◆ Work request ◆
Reproduce the passage on Turkey's transit vote from "Without a threat" up to and including "military’s escape routes.".

◆ Text for analysis ◆
──────

U.S. diplomatic efforts with another key ally in the region were foundering. Despite optimistic assurances from our diplomatic corps, the United States was having trouble persuading Turkey to permit transit across their country, from the north into Iraq. In the months leading up to the critical vote of Turkey’s parliament, the administration had confidence that they would grant us the approval we sought. No one had anticipated that the vote might fail. I remembered thinking in the early months of Bush’s presidency that it was important for us to work closely with the Turks, because we might need their cooperation.21 That day had come. But the Turkish parliament did not approve the U.S. transit request, by a razor-thin margin.*
The lack of support by a key NATO ally in the region was a serious operational setback, as well as a political embarrassment—and very likely an avoidable one. Powell might have aided our efforts by traveling to Ankara to make our case personally. I also might have visited Turkey in those crucial weeks, or encouraged President Bush or Vice President Cheney to make a personal appeal to the Turkish leadership.
Without a threat to Saddam’s forces in the north and west from U.S.troops advancing from Turkish soil, enemy fighters would have an opportunity to escape to the north and operate in the Sunni-dominated provinces where there would be no coalition presence early on. Our inability to invade Iraq from Turkey may well have been a key factor in the rise of a Sunni-backed insurgency after major combat operations ended. Turkey’s decision made it essential that Franks find other ways to get coalition forces to Baghdad and the north of Iraq as quickly as possible, to close off the Iraqi military’s escape routes.

──────

◆ Stored data ◆
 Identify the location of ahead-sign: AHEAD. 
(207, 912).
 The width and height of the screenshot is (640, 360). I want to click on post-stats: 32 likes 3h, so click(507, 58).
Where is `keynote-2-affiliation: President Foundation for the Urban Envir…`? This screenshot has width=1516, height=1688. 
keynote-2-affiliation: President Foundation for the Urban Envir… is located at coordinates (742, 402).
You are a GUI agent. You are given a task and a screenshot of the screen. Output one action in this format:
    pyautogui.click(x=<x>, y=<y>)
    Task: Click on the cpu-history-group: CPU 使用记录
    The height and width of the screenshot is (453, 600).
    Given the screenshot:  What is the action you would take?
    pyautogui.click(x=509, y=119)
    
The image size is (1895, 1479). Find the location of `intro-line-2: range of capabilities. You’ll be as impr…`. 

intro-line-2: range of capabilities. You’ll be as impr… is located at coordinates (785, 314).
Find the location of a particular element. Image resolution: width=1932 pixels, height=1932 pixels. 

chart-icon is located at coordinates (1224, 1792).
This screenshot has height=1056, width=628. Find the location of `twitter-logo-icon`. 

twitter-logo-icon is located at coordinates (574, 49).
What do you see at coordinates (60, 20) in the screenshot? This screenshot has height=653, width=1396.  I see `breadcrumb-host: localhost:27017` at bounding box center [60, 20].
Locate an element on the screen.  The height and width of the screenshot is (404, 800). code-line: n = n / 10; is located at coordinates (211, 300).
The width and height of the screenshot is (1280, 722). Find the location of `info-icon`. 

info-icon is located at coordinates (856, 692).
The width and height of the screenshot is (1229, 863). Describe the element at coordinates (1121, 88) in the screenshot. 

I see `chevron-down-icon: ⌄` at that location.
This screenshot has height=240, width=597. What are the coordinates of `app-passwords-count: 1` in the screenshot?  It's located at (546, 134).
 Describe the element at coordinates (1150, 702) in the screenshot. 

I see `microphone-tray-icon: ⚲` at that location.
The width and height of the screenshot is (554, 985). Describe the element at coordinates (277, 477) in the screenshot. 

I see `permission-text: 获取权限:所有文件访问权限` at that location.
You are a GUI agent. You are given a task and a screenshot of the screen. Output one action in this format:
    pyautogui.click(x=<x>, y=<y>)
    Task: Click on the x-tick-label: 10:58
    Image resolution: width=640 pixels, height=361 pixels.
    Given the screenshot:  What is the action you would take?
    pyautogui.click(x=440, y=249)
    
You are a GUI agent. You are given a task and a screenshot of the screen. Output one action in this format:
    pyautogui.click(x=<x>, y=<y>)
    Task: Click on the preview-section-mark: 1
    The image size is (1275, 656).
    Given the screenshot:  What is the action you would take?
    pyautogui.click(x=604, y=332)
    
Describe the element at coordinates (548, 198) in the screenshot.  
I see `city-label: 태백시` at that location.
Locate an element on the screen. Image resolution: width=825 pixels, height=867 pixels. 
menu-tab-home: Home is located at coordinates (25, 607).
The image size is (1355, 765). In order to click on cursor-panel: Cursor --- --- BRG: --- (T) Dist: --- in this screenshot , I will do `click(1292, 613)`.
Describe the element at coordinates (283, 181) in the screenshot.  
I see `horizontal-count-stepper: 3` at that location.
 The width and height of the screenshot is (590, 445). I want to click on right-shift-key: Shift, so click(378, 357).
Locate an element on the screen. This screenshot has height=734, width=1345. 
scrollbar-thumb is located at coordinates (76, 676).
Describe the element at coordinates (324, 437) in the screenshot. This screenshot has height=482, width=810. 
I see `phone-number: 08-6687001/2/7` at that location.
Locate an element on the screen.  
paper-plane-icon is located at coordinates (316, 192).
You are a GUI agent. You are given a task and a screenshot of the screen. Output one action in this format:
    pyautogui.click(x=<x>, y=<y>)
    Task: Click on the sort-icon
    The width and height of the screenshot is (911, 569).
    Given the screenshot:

──────

◆ Expected output ◆
Without a threat to Saddam’s forces in the north and west from U.S.troops advancing from Turkish soil, enemy fighters would have an opportunity to escape to the north and operate in the Sunni-dominated provinces where there would be no coalition presence early on. Our inability to invade Iraq from Turkey may well have been a key factor in the rise of a Sunni-backed insurgency after major combat operations ended. Turkey’s decision made it essential that Franks find other ways to get coalition forces to Baghdad and the north of Iraq as quickly as possible, to close off the Iraqi military’s escape routes.